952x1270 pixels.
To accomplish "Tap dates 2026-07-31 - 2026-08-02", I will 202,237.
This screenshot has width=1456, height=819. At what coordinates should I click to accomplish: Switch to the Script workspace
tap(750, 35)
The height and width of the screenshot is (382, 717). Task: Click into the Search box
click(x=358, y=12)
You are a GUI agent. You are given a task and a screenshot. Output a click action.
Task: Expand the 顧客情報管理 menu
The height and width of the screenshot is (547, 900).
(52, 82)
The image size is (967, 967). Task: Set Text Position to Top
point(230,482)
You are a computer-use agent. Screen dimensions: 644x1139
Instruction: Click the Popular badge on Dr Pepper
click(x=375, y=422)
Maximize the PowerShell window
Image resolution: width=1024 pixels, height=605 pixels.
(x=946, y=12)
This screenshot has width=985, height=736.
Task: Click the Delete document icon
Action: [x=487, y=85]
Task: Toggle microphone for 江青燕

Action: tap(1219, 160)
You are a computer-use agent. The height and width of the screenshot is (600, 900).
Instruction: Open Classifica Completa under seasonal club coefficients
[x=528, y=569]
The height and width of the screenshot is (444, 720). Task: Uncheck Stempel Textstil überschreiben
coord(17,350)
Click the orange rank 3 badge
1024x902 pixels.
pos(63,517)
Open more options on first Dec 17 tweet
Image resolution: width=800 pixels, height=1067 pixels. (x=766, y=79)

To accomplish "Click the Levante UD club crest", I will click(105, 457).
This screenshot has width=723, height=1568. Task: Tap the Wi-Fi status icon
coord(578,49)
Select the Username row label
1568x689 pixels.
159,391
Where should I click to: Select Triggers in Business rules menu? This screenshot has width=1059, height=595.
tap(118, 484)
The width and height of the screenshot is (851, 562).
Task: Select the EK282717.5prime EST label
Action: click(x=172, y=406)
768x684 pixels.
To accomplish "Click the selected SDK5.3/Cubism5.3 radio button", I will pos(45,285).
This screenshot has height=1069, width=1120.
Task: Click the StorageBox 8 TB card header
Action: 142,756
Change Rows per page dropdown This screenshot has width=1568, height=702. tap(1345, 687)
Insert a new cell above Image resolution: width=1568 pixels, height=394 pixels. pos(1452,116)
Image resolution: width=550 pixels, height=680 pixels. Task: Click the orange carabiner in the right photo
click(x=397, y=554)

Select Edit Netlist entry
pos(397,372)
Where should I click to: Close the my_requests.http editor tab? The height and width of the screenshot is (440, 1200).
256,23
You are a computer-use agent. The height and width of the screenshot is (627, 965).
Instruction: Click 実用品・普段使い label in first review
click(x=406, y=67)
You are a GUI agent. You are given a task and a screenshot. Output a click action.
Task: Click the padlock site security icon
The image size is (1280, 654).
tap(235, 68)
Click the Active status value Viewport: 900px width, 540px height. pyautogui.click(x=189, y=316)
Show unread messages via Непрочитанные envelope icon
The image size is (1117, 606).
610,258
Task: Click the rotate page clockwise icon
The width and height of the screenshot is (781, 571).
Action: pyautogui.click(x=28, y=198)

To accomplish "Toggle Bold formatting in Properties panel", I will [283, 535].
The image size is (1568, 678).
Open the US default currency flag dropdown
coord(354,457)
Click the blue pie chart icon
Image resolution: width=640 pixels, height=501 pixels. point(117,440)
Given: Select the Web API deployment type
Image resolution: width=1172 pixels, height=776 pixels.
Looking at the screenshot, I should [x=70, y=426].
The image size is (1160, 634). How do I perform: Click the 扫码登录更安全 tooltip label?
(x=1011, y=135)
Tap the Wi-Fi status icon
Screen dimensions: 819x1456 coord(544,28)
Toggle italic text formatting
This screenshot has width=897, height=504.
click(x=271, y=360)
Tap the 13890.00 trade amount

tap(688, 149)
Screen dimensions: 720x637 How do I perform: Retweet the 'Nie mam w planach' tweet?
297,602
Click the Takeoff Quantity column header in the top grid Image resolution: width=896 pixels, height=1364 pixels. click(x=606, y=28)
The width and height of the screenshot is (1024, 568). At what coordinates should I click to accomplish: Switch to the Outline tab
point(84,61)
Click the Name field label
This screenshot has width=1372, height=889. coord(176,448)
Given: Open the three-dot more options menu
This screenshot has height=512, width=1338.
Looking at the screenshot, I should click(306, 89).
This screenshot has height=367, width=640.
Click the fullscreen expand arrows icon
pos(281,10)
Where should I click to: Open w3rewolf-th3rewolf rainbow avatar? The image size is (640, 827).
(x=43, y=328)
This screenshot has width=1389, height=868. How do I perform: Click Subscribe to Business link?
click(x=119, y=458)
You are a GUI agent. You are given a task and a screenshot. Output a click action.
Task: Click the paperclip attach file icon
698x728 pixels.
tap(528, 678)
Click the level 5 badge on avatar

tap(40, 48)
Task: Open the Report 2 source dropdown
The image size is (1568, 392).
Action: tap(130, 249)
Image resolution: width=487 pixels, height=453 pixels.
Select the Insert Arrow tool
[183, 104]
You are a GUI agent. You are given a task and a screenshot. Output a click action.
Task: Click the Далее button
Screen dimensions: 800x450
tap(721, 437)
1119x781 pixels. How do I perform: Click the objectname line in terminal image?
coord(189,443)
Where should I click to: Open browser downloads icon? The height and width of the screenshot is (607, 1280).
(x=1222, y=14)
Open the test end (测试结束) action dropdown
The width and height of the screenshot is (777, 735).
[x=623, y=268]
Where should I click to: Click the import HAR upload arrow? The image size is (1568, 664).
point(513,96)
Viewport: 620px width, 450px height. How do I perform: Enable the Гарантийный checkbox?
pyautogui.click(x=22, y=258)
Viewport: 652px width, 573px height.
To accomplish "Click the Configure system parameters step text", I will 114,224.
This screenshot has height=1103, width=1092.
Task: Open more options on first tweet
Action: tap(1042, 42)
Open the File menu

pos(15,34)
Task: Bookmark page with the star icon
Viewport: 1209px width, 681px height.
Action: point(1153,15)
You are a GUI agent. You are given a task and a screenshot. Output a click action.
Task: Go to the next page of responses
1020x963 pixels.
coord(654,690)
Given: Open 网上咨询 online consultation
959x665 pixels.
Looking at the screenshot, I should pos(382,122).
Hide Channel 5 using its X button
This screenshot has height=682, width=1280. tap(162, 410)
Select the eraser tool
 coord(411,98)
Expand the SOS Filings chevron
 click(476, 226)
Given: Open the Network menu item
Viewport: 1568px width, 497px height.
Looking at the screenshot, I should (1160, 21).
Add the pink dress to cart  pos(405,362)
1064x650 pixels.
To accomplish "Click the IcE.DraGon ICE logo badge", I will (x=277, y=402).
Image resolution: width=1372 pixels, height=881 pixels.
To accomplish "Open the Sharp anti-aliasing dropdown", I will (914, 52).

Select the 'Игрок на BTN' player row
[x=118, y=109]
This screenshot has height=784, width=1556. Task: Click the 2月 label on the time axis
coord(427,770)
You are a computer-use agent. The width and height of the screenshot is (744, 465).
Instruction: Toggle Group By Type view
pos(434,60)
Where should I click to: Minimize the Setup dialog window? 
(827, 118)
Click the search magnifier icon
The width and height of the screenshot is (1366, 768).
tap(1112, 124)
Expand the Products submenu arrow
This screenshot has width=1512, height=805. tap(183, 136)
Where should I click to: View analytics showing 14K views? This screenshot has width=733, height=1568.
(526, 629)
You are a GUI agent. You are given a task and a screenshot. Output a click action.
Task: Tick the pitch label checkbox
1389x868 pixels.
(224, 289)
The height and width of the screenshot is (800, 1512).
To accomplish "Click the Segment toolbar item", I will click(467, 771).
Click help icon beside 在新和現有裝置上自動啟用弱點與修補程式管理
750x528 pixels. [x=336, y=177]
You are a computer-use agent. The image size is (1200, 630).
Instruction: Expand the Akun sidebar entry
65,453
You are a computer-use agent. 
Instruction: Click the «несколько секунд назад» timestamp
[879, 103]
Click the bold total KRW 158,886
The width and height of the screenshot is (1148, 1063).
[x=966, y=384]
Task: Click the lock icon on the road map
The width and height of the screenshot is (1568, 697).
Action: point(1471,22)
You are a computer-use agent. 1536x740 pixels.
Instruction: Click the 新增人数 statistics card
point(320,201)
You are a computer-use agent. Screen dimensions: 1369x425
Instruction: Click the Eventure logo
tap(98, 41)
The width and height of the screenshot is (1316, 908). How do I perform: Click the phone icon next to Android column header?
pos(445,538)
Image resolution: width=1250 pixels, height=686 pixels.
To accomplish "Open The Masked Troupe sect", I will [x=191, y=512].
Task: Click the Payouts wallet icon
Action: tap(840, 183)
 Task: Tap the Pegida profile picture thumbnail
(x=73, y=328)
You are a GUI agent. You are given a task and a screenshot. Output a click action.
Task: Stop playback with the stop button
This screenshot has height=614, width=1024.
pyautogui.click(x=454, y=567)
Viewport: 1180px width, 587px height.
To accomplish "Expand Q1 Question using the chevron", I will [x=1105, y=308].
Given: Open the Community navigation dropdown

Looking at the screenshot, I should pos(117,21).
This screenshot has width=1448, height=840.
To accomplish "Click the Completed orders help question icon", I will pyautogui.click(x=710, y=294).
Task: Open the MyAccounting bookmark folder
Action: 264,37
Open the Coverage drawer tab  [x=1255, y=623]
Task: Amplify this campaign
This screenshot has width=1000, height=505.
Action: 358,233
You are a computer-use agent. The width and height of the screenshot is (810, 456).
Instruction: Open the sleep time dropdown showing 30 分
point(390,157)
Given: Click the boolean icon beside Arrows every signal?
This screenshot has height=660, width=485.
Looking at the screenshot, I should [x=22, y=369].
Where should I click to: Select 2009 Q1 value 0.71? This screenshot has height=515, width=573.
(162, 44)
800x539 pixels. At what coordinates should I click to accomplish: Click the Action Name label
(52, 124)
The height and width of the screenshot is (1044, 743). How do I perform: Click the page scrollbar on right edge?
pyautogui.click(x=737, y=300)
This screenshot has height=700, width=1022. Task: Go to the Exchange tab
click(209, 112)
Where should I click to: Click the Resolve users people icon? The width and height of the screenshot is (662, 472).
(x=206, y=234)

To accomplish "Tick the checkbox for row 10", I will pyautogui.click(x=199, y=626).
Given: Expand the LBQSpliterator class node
===
Figure out how many lines of the data hold "item", and answer with the number only.

=== ANSWER SECTION ===
2